* [Given passage]:
──────

New Jersey Gov. Chris Christie’s office emphasized Monday that he believes "vaccines are an important public health protection" and that with diseases like measles "there is no question kids should be vaccinated."
The emphasis came after Christie was quoted saying "parents need to have some measure of choice" over the vaccines their children are mandated to receive.
New Jersey Gov. Chris Christie (R) speaks to guests at the Iowa Freedom Summit, Jan. 24, 2015 in Des Moines, Iowa. (Scott Olson/Getty Images)
Speaking in London, Christie said he and his wife chose to have their four kids vaccinated and that's "the best expression I can give you of my opinion."
"It's much more important, I think, what you think as a parent than what you think as a public official," Christie said, according to full remarks released by his office. "And that's what we do. But I also understand that parents need to have some measure of choice in things as well, so that's the balance that the government has to decide."
Christie, an expected contender for the 2016 Republican presidential nomination, said later that “not every vaccine is created equal, and not every disease type is as great a public health threat as others.”
According to the full remarks released, Christie said he "didn't say I'm leaving people the option" of not getting vaccinated or that he thinks some vaccines are dangerous, but that "different disease types can be more lethal so that the concern would be measuring whatever the perceived danger is by vaccine, and we've had plenty of that over a period of time versus what the risk to public health is and you have to have that balance
Christie's initial reported comments about parents' "choice" on vaccines kicked off a firestorm, including some who declared his presidential ambitions "done" and that Christie had "disqualified" himself.
"To be clear: The Governor believes vaccines are an important public health protection and with a disease like measles there is no question kids should be vaccinated," Christie spokesman Kevin Roberts said in a statement. "At the same time different states require different degrees of vaccination, which is why he was calling for balance in which ones government should mandate."
Christie's comments came the day after President Barack Obama, amid the spreading U.S. measles outbreak, told NBC News: "I understand that there are families that in some cases are concerned about the effect of vaccinations. The science is, you know, pretty indisputable. We've looked at this again and again. There is every reason to get vaccinated, but there aren't reasons to not."

──────

* [Source material]:
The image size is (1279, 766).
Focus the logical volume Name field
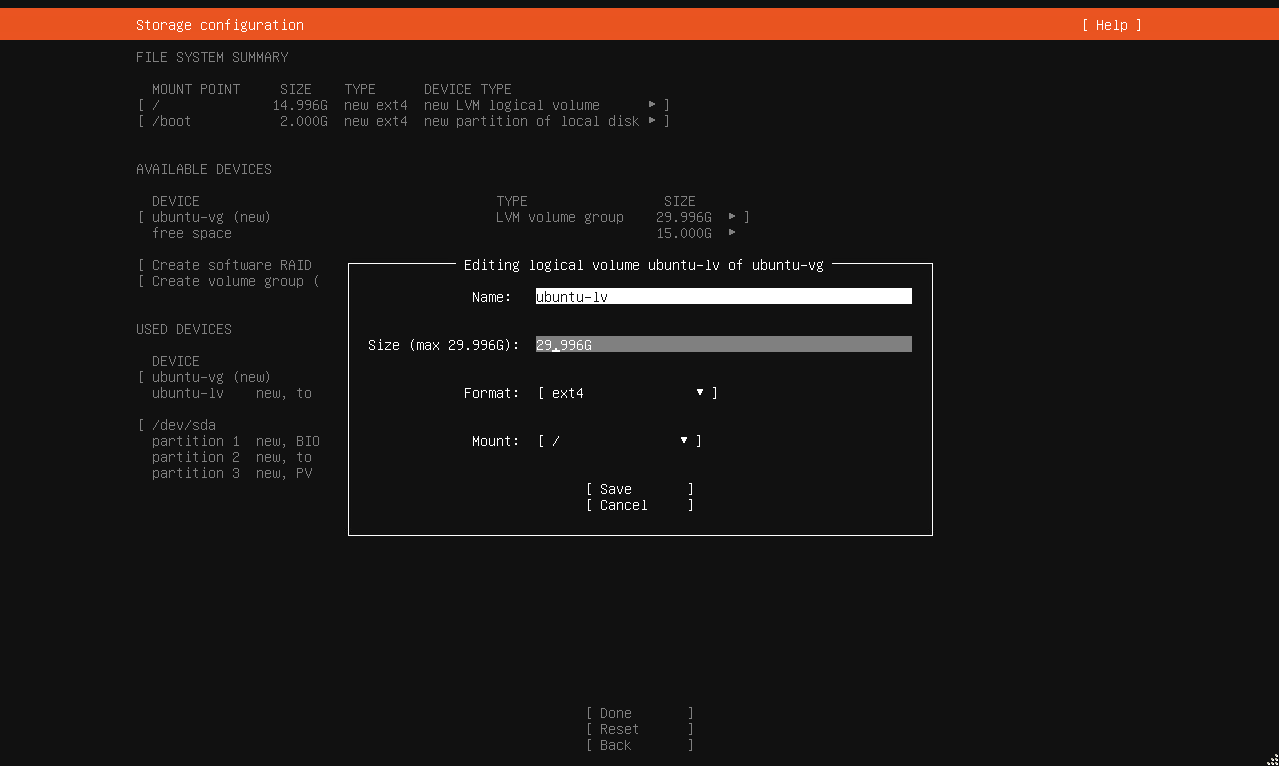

──────

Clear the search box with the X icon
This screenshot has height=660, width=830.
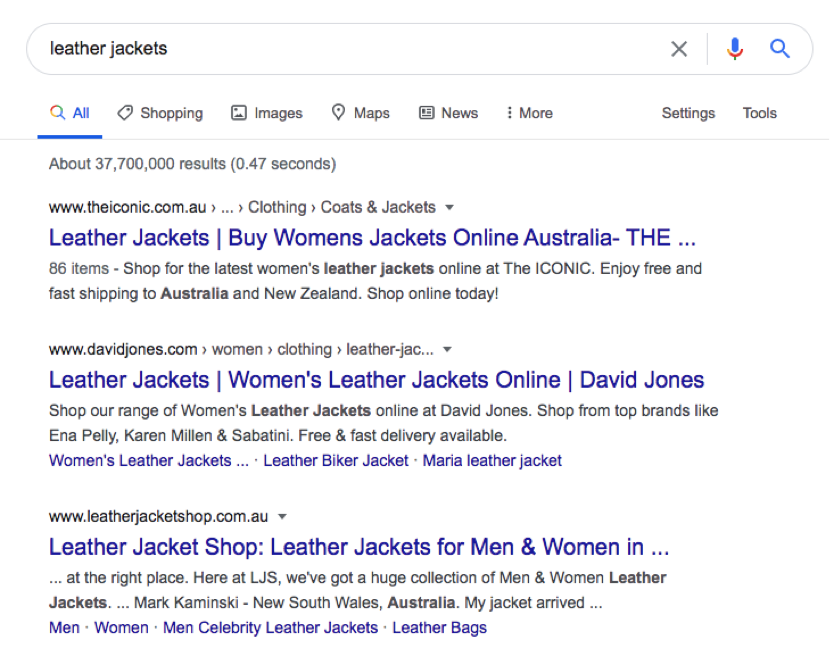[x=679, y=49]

──────

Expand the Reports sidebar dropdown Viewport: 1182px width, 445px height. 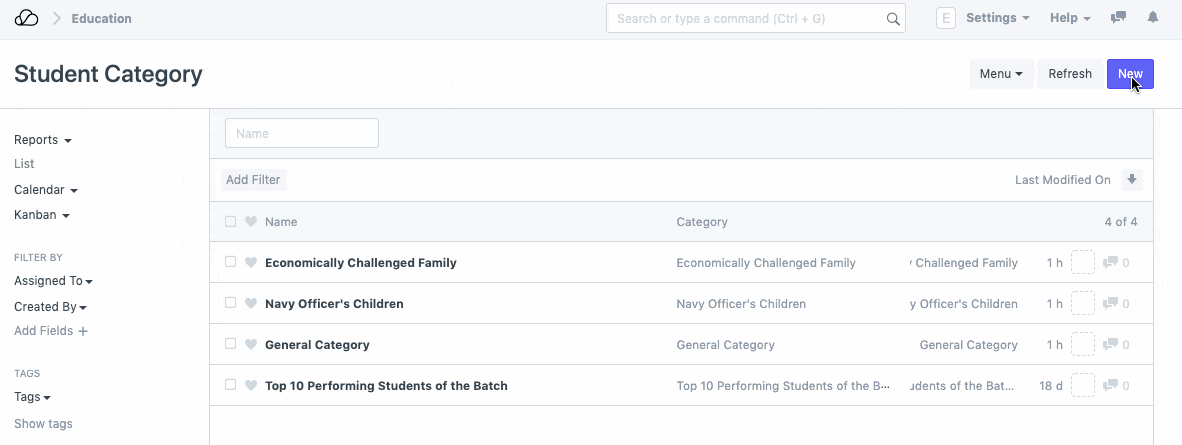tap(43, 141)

──────

* [Tasks]:
1/ Decide whether each statement agrees with the article on Christie's vaccine remarks, answering yes or no and quoting the deciding words: (a) Christie and his wife had their four children vaccinated. (b) Kevin Roberts issued the statement for Christie's office. (c) Obama spoke to NBC News the day after Christie's comments.
2/ Repeat word for word the stretch of the article on Christie's vaccine remarks from "New Jersey Gov. Chris Christie’s" through "mandated to receive.".
The lines play no part in this work.

* [Replies]:
1/
(a) Yes: "he and his wife chose to have their four kids vaccinated"
(b) Yes: "Christie spokesman Kevin Roberts said in a statement"
(c) No: "Christie's comments came the day after President Barack Obama, amid the spreading U.S. measles outbreak, told NBC News"

2/
New Jersey Gov. Chris Christie’s office emphasized Monday that he believes "vaccines are an important public health protection" and that with diseases like measles "there is no question kids should be vaccinated."
The emphasis came after Christie was quoted saying "parents need to have some measure of choice" over the vaccines their children are mandated to receive.